═════ Records provided ═════

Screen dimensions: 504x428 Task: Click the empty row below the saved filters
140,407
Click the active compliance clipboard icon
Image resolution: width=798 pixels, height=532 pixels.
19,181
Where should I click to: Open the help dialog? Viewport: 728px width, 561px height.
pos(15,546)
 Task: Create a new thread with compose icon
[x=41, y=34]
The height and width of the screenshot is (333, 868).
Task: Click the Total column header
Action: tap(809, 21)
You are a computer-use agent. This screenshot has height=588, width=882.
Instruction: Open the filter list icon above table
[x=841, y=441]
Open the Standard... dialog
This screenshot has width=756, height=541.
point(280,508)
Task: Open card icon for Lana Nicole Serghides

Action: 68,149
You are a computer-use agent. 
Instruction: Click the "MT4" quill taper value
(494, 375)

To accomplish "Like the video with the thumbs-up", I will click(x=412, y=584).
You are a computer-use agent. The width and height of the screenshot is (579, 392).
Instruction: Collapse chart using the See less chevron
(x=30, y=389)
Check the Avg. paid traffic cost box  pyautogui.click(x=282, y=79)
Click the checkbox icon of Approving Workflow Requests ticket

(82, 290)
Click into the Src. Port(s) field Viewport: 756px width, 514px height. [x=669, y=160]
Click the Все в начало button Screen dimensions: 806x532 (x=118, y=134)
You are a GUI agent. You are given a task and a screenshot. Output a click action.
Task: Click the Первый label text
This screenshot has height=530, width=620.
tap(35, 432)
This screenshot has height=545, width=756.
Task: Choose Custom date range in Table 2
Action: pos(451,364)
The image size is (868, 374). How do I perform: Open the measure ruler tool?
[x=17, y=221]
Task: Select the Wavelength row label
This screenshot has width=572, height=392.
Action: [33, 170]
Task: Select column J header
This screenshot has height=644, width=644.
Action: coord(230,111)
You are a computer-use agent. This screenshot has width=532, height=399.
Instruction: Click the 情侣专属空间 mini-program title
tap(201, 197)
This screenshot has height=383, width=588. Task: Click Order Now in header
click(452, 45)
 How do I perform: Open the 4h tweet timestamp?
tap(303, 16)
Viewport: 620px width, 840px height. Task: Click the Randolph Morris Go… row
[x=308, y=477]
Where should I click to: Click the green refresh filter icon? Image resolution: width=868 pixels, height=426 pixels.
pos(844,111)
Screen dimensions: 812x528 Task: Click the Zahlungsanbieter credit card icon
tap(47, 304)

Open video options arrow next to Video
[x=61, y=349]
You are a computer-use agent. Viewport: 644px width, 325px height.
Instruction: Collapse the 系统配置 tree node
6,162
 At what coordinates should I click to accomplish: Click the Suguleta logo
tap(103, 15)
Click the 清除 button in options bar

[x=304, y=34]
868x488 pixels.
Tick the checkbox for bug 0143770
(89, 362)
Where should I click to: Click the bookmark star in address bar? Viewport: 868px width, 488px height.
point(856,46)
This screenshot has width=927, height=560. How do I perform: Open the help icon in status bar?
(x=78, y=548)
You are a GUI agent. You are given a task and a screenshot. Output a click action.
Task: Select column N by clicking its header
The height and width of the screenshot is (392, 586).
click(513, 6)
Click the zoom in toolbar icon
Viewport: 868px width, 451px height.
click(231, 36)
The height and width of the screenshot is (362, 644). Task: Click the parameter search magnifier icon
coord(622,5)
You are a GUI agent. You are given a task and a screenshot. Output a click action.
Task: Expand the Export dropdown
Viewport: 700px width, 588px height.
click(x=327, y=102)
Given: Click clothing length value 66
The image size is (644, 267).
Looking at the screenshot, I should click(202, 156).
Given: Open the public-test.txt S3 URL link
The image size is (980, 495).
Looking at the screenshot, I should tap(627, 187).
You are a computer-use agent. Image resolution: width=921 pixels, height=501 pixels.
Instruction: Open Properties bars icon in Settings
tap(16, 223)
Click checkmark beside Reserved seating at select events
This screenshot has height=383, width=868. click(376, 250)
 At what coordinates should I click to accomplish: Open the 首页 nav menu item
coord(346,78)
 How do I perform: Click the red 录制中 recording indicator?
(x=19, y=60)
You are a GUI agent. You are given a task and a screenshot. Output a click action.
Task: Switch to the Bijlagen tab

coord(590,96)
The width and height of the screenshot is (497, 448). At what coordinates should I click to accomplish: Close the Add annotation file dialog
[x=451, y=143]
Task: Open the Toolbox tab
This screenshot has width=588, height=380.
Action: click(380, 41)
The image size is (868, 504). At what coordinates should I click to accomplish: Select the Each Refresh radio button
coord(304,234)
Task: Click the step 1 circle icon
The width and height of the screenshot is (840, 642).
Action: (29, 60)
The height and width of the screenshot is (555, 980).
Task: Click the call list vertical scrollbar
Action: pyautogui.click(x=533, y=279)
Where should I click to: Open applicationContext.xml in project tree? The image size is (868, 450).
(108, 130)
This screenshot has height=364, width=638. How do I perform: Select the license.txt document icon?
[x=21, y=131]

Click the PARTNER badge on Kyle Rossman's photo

═════

Task requirements —
Retype word for word the lines running from the line containing "Task: Switch to the Bijlagen tab" to the end of the listing, and only those.

Answer to this task —
Task: Switch to the Bijlagen tab

coord(590,96)
The width and height of the screenshot is (497, 448). At what coordinates should I click to accomplish: Close the Add annotation file dialog
[x=451, y=143]
Task: Open the Toolbox tab
This screenshot has width=588, height=380.
Action: click(380, 41)
The image size is (868, 504). At what coordinates should I click to accomplish: Select the Each Refresh radio button
coord(304,234)
Task: Click the step 1 circle icon
The width and height of the screenshot is (840, 642).
Action: (29, 60)
The height and width of the screenshot is (555, 980).
Task: Click the call list vertical scrollbar
Action: pyautogui.click(x=533, y=279)
Where should I click to: Open applicationContext.xml in project tree? The image size is (868, 450).
(108, 130)
This screenshot has height=364, width=638. How do I perform: Select the license.txt document icon?
[x=21, y=131]

Click the PARTNER badge on Kyle Rossman's photo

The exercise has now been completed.